EXERCISE AIM:
Where does the word "agent" show up in the data? Please find each such line and copy it.
= Beginning of Section =
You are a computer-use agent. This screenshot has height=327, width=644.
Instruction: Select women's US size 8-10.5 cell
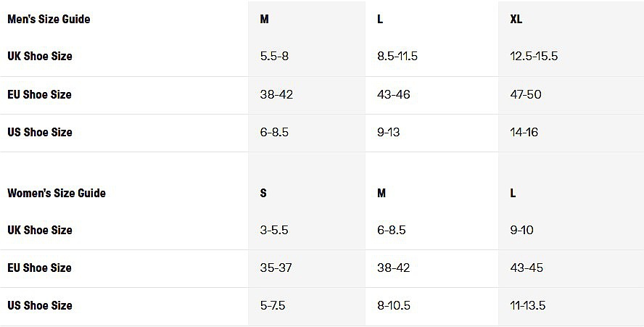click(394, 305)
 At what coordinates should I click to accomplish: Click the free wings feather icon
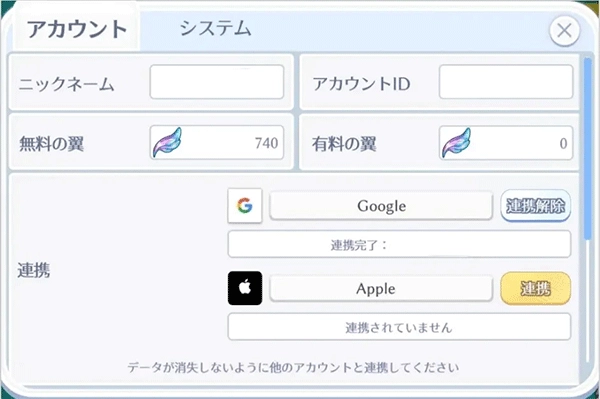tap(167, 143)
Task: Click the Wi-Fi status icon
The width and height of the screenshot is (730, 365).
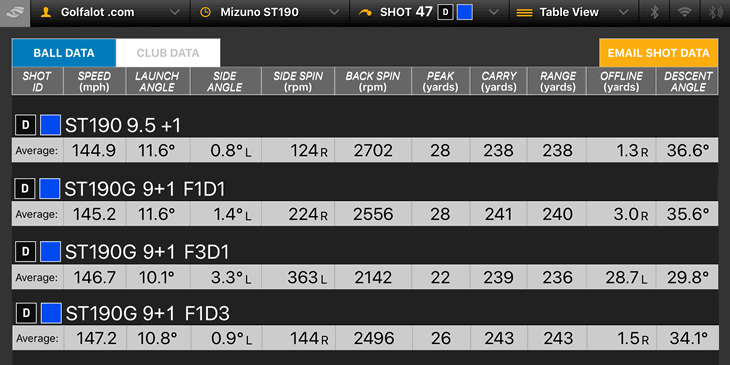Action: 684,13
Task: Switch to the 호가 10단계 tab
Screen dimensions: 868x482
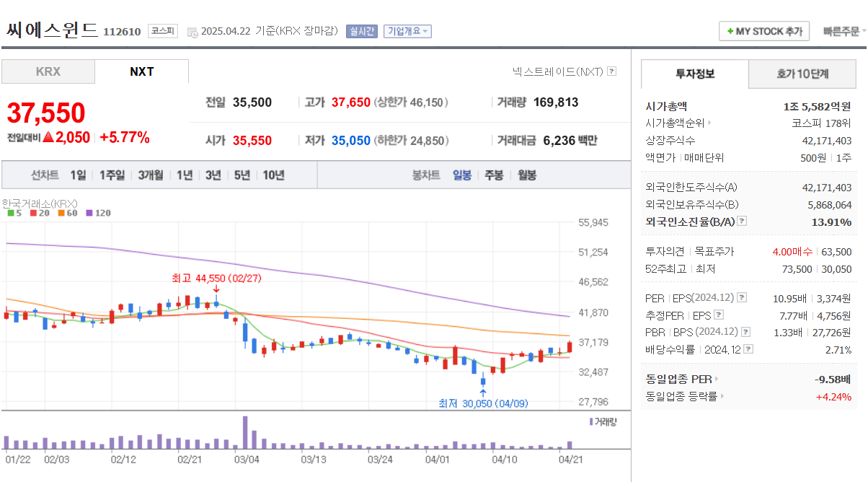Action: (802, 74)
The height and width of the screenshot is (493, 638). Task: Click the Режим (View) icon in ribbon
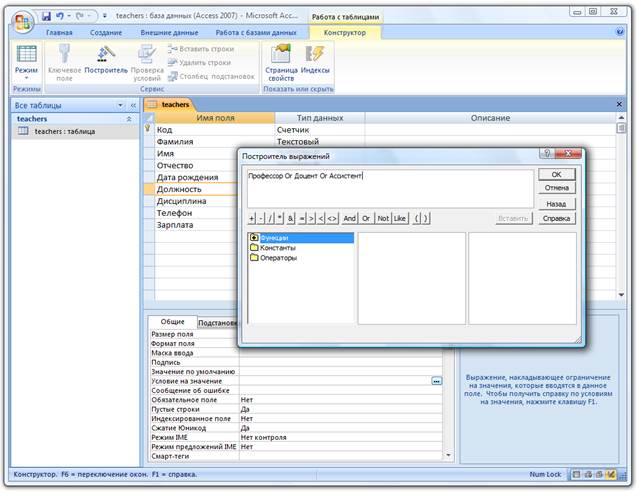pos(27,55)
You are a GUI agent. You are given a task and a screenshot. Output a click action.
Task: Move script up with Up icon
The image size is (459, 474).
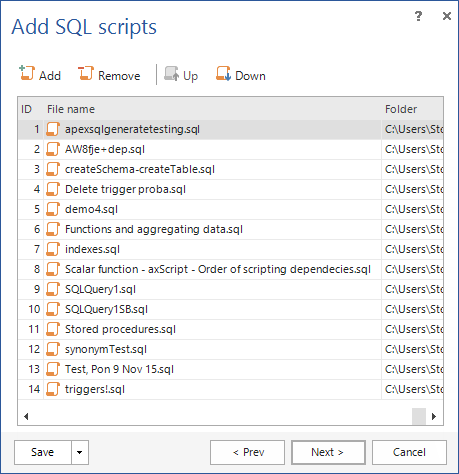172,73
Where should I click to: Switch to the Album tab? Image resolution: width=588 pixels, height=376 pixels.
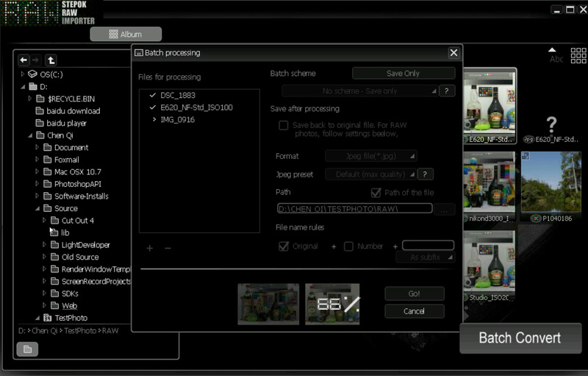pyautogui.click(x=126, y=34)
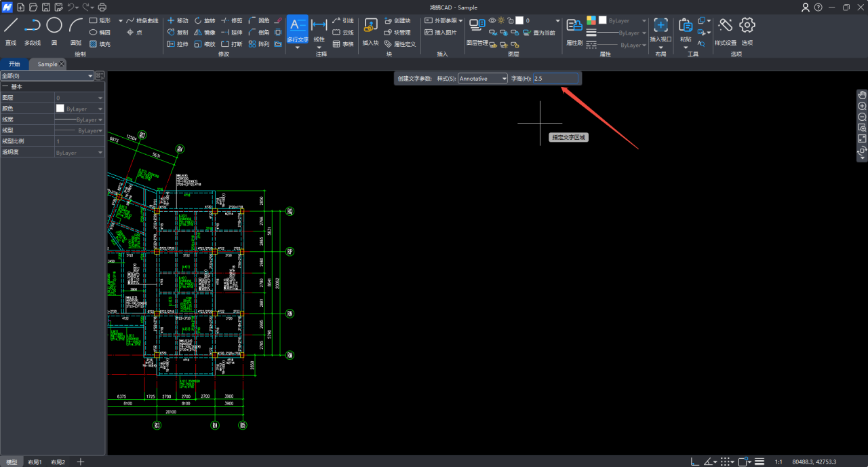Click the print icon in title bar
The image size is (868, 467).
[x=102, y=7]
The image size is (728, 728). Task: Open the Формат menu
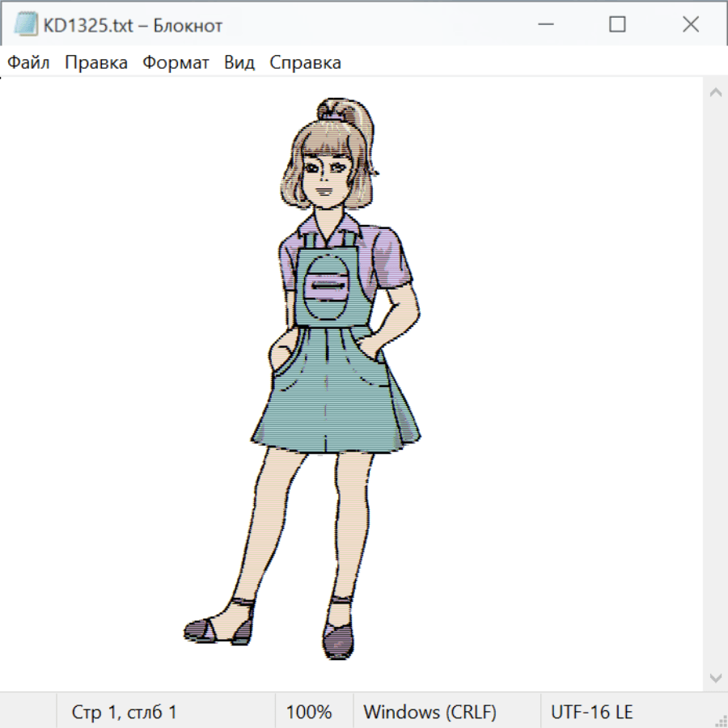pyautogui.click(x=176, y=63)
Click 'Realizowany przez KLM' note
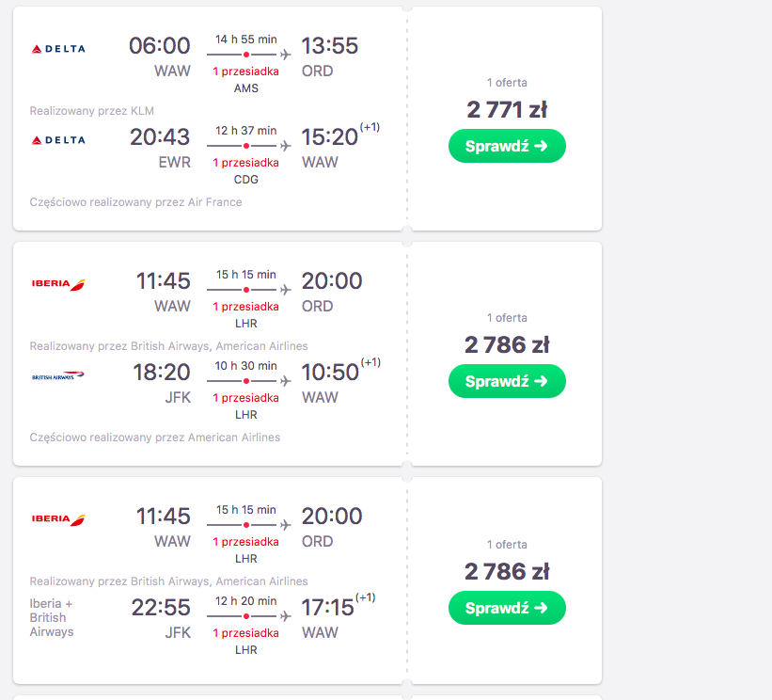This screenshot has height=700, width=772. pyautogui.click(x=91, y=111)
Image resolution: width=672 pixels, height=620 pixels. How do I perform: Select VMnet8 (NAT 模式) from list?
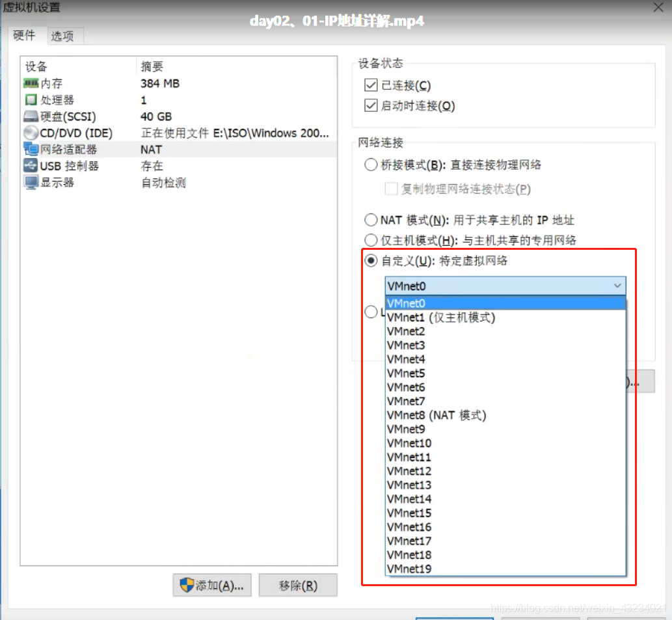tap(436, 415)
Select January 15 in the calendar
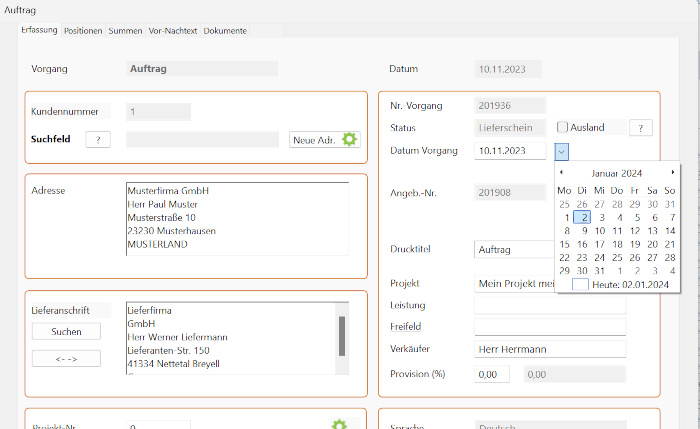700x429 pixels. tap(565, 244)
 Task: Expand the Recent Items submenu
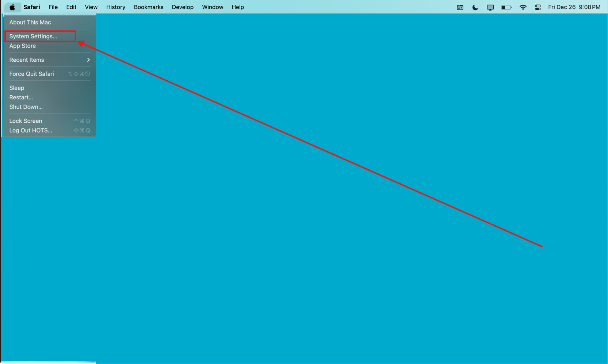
= End of Section =
RESPONSE AREA:
You are a computer-use agent. This screenshot has height=327, width=644.
You are a GUI agent. You are given a task and a screenshot. Output a click action.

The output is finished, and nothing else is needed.